Mr. Justice Harvey also commented that a consideration must include the problems presented by the costs of involvement of an administrator. The Judge rejected the application for the appointment of an administrator in VR 519 because the concerns noted did not in a substantive sense relate to mismanagement, substantial misconduct or an inability to manage the affairs of the strata corporation.

It has been this author’s experience that in most cases all parties will agree to an administrator due to dysfunction and inability to govern. What then becomes a contest is who the administrator shall be and what are the terms of reference of the appointment. As noted earlier the administrator should be a seasoned veteran in strata corporation governance and management.
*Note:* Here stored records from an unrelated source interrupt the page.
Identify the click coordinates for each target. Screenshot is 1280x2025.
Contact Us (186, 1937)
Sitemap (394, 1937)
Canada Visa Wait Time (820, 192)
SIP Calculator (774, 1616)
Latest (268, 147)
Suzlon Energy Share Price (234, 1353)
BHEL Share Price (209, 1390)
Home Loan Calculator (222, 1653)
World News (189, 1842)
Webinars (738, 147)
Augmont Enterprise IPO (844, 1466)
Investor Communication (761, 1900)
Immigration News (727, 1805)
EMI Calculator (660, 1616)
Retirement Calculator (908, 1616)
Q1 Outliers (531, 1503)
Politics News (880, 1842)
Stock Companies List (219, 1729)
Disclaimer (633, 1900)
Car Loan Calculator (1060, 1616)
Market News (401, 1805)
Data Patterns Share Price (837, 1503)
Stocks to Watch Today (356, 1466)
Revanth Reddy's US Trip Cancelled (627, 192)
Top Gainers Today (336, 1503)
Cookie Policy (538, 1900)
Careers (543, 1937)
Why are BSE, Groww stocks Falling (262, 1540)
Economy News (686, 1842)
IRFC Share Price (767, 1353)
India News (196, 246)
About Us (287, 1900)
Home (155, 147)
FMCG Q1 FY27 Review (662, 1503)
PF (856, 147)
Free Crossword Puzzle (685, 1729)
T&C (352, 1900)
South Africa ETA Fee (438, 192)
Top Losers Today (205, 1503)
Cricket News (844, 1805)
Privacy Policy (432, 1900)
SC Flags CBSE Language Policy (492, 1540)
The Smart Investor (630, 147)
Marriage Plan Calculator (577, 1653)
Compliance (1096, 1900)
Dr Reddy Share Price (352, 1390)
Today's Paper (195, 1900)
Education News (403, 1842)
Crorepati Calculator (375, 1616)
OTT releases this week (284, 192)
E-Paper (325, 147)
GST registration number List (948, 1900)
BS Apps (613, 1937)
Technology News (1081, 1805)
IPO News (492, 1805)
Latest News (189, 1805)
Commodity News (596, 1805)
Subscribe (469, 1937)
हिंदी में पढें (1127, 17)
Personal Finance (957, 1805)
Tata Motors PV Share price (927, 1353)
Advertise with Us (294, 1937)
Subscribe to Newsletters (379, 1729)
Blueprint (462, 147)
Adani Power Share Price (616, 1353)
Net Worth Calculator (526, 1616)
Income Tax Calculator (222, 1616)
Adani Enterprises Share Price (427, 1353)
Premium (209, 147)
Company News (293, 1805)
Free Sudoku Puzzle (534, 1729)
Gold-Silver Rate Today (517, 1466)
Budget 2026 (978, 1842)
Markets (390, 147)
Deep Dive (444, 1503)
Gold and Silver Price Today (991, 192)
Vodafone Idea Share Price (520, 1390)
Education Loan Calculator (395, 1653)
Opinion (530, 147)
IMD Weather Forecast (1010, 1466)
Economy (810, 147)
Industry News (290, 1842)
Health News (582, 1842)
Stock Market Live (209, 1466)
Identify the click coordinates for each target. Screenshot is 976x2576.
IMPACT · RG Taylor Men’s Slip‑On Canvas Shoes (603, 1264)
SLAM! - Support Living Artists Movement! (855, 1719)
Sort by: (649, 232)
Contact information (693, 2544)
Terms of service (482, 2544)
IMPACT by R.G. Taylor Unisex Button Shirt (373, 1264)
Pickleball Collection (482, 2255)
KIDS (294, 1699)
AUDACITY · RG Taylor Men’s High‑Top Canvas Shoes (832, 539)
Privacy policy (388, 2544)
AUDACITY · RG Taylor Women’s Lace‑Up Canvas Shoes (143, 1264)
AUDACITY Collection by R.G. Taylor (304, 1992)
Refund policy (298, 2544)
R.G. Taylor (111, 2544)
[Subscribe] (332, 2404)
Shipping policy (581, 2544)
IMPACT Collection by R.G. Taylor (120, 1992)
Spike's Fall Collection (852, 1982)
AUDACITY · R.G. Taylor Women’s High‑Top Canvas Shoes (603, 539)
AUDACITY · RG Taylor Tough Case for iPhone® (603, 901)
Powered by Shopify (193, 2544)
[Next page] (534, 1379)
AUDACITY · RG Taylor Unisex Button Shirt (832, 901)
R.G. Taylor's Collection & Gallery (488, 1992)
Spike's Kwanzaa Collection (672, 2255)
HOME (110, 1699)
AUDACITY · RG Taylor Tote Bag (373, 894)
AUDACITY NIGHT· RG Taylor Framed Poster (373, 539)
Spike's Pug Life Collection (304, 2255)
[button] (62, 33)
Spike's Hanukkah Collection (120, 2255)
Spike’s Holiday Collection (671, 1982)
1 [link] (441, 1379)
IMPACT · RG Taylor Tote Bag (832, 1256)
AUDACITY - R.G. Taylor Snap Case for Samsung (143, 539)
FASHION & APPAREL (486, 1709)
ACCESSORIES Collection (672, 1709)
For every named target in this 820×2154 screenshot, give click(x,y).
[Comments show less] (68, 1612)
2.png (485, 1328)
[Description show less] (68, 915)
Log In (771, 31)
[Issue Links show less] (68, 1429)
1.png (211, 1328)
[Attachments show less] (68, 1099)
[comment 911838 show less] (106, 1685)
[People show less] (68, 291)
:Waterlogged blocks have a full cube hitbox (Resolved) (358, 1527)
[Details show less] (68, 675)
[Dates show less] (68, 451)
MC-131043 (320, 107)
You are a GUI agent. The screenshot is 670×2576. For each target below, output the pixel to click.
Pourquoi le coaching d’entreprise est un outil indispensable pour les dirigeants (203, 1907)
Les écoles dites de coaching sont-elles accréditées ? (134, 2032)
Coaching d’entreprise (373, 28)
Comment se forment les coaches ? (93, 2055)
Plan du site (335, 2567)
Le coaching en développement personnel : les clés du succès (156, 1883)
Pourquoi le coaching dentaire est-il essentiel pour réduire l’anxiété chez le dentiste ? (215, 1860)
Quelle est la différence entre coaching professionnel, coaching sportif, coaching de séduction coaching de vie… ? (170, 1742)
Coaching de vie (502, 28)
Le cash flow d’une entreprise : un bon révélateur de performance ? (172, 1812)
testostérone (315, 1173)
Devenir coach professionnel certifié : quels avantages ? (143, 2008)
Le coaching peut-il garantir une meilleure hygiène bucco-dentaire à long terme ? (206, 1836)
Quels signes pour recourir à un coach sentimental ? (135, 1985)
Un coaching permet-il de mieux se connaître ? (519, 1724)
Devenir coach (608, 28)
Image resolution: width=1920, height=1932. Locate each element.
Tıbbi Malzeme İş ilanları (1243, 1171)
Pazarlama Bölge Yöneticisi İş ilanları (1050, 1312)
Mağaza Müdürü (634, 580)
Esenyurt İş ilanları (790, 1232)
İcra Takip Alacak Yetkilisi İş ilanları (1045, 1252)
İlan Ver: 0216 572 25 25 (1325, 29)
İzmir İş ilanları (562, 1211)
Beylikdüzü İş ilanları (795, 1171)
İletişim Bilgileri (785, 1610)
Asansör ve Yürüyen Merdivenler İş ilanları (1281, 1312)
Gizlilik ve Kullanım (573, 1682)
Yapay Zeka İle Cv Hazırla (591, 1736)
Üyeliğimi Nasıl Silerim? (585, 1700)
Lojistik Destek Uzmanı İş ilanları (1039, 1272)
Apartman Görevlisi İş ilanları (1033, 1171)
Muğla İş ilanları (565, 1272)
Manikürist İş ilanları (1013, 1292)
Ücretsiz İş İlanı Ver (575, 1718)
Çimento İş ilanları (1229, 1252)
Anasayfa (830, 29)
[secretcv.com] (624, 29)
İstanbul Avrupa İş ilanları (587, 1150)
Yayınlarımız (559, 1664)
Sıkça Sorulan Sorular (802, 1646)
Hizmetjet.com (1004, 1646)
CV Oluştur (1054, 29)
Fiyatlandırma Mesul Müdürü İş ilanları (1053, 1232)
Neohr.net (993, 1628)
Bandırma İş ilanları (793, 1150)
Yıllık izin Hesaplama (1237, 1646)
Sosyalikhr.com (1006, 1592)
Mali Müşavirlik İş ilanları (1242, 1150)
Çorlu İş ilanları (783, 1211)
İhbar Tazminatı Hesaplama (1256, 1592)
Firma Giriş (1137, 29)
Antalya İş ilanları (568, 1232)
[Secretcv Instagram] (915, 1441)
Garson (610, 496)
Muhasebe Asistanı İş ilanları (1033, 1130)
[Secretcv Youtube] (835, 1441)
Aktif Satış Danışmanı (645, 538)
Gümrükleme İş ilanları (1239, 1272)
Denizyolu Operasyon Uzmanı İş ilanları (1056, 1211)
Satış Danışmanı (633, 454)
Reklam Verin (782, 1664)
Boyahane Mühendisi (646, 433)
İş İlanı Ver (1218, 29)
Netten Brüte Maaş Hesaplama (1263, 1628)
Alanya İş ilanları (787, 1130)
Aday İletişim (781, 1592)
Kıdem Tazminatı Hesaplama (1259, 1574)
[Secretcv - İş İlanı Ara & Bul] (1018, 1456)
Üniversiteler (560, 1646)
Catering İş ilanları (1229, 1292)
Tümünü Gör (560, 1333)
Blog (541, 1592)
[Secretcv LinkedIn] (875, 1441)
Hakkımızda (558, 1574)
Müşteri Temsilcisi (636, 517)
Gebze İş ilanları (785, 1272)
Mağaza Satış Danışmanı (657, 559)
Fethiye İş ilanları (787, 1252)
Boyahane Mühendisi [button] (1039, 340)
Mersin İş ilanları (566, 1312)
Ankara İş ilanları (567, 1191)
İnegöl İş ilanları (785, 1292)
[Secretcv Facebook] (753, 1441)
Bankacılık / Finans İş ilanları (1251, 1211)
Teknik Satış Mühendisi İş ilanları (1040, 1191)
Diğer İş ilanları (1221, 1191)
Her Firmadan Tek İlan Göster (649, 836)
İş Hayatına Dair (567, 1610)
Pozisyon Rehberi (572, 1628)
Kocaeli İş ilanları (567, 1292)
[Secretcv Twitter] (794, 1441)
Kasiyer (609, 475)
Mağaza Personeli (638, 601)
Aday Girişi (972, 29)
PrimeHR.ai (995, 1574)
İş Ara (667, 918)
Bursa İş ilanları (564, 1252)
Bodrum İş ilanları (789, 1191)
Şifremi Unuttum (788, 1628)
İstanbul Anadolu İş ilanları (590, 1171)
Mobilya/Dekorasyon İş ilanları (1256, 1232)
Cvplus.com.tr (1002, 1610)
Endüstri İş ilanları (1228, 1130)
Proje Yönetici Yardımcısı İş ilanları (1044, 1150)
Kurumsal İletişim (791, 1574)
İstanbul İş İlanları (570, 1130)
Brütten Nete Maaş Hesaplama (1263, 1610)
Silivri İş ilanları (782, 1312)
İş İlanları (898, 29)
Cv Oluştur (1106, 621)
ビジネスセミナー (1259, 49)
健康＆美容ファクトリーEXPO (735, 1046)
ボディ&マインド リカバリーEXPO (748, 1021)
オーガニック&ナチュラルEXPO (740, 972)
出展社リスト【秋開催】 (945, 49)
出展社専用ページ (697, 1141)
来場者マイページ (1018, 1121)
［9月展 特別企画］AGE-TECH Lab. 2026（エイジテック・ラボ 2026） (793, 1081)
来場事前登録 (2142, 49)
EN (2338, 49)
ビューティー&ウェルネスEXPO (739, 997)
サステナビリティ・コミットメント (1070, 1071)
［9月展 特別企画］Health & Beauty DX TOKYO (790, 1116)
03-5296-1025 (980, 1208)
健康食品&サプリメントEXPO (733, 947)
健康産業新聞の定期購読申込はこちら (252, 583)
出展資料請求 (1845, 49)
The terms of reference can include dealing with leaks and building envelope engineers, alleged misuse of funds, budget problems and the like. The key is that the administrator basically operates as the council and the council exists in name only until the administrator’s term is completed. Of course the objective is for the administrator to “right the rudderless ship” so that in the not too distant future the strata corporation is once more able to function as it was intended.

The administrator is paid by the strata corporation. The administrator can retain professionals such as lawyers and forensic accountants if necessary. For all intents and purposes, the operation of the strata corporation is conducted by the administrator. In conclusion, it is my belief that the frequency of appointments of administrators will increase and that strata lot owners will see the rewards that can be obtained by such appointments. At the same time, it must be acknowledged that there is a financial price to pay and that once a strata corporation is once more running smoothly, the term of the appointment should cease.

Property managers managing strata corporations and dealing with councils that become dysfunctional should be aware of the possibility of the appointment of an administrator and in the proper circumstances make the council or owners aware of this option. Also, it should be noted that if a strata corporation is managed by a property manager, the appointment of an administrator does not end such management. Typically the property manager in those circumstances will be subject to performing duties at the direction of the administrator and will remain the property manager upon completion of the term of the administrator.

You will recall I wrote earlier that this article was intended to discuss people. When people cannot function with each other, the administrator administers. I guess it is a little like herding cats. Regardless of how one describes the situation an independent party governing for a period of time appears to be the tonic necessary for people to once more become reasonable.